SET PROBLEM: Copy every one of the following rows word for word, keeping each line as it appears.

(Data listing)
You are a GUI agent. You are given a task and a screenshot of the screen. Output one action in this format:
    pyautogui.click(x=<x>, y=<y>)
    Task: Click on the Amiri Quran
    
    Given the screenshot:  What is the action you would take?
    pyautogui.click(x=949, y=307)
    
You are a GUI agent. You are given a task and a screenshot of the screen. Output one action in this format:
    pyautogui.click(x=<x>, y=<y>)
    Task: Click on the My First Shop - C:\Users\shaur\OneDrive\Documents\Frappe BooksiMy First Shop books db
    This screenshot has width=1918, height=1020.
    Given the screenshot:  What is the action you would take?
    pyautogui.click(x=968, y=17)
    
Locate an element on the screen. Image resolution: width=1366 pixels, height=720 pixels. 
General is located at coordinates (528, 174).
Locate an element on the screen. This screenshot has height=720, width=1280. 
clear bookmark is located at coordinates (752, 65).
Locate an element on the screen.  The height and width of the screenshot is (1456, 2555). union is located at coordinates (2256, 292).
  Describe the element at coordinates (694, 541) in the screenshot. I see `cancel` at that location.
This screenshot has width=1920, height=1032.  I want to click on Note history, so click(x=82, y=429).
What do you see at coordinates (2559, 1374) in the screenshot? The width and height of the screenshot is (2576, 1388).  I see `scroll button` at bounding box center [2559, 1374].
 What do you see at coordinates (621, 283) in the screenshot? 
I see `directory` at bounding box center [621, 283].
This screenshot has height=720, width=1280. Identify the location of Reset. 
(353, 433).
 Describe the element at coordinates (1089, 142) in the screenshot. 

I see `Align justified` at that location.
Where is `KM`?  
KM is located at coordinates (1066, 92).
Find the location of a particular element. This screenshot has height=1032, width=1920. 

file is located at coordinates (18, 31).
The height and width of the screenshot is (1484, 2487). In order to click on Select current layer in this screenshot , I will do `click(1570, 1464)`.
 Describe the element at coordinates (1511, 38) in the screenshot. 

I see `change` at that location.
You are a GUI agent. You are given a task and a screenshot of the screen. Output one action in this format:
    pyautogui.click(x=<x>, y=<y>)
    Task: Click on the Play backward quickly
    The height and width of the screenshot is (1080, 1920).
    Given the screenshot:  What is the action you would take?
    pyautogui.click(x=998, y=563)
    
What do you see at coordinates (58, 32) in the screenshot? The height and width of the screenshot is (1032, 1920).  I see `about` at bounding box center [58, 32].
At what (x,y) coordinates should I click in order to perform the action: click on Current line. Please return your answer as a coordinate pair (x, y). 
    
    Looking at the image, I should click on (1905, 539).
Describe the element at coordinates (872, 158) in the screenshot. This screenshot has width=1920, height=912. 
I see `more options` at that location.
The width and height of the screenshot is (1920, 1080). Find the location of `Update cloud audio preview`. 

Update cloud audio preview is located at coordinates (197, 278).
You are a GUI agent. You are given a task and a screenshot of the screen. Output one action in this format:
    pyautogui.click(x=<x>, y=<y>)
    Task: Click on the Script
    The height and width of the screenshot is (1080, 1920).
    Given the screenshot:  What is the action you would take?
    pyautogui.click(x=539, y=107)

PROBLEM SOLUTION:
You are a GUI agent. You are given a task and a screenshot of the screen. Output one action in this format:
    pyautogui.click(x=<x>, y=<y>)
    Task: Click on the Amiri Quran
    
    Given the screenshot:  What is the action you would take?
    pyautogui.click(x=949, y=307)
    
You are a GUI agent. You are given a task and a screenshot of the screen. Output one action in this format:
    pyautogui.click(x=<x>, y=<y>)
    Task: Click on the My First Shop - C:\Users\shaur\OneDrive\Documents\Frappe BooksiMy First Shop books db
    This screenshot has width=1918, height=1020.
    Given the screenshot:  What is the action you would take?
    pyautogui.click(x=968, y=17)
    
Locate an element on the screen. Image resolution: width=1366 pixels, height=720 pixels. 
General is located at coordinates (528, 174).
Locate an element on the screen. This screenshot has height=720, width=1280. 
clear bookmark is located at coordinates (752, 65).
Locate an element on the screen.  The height and width of the screenshot is (1456, 2555). union is located at coordinates (2256, 292).
  Describe the element at coordinates (694, 541) in the screenshot. I see `cancel` at that location.
This screenshot has width=1920, height=1032.  I want to click on Note history, so click(x=82, y=429).
What do you see at coordinates (2559, 1374) in the screenshot? The width and height of the screenshot is (2576, 1388).  I see `scroll button` at bounding box center [2559, 1374].
 What do you see at coordinates (621, 283) in the screenshot? 
I see `directory` at bounding box center [621, 283].
This screenshot has height=720, width=1280. Identify the location of Reset. 
(353, 433).
 Describe the element at coordinates (1089, 142) in the screenshot. 

I see `Align justified` at that location.
Where is `KM`?  
KM is located at coordinates (1066, 92).
Find the location of a particular element. This screenshot has height=1032, width=1920. 

file is located at coordinates (18, 31).
The height and width of the screenshot is (1484, 2487). In order to click on Select current layer in this screenshot , I will do `click(1570, 1464)`.
 Describe the element at coordinates (1511, 38) in the screenshot. 

I see `change` at that location.
You are a GUI agent. You are given a task and a screenshot of the screen. Output one action in this format:
    pyautogui.click(x=<x>, y=<y>)
    Task: Click on the Play backward quickly
    The height and width of the screenshot is (1080, 1920).
    Given the screenshot:  What is the action you would take?
    pyautogui.click(x=998, y=563)
    
What do you see at coordinates (58, 32) in the screenshot? The height and width of the screenshot is (1032, 1920).  I see `about` at bounding box center [58, 32].
At what (x,y) coordinates should I click in order to perform the action: click on Current line. Please return your answer as a coordinate pair (x, y). 
    
    Looking at the image, I should click on (1905, 539).
Describe the element at coordinates (872, 158) in the screenshot. This screenshot has width=1920, height=912. 
I see `more options` at that location.
The width and height of the screenshot is (1920, 1080). Find the location of `Update cloud audio preview`. 

Update cloud audio preview is located at coordinates (197, 278).
You are a GUI agent. You are given a task and a screenshot of the screen. Output one action in this format:
    pyautogui.click(x=<x>, y=<y>)
    Task: Click on the Script
    The height and width of the screenshot is (1080, 1920).
    Given the screenshot:  What is the action you would take?
    pyautogui.click(x=539, y=107)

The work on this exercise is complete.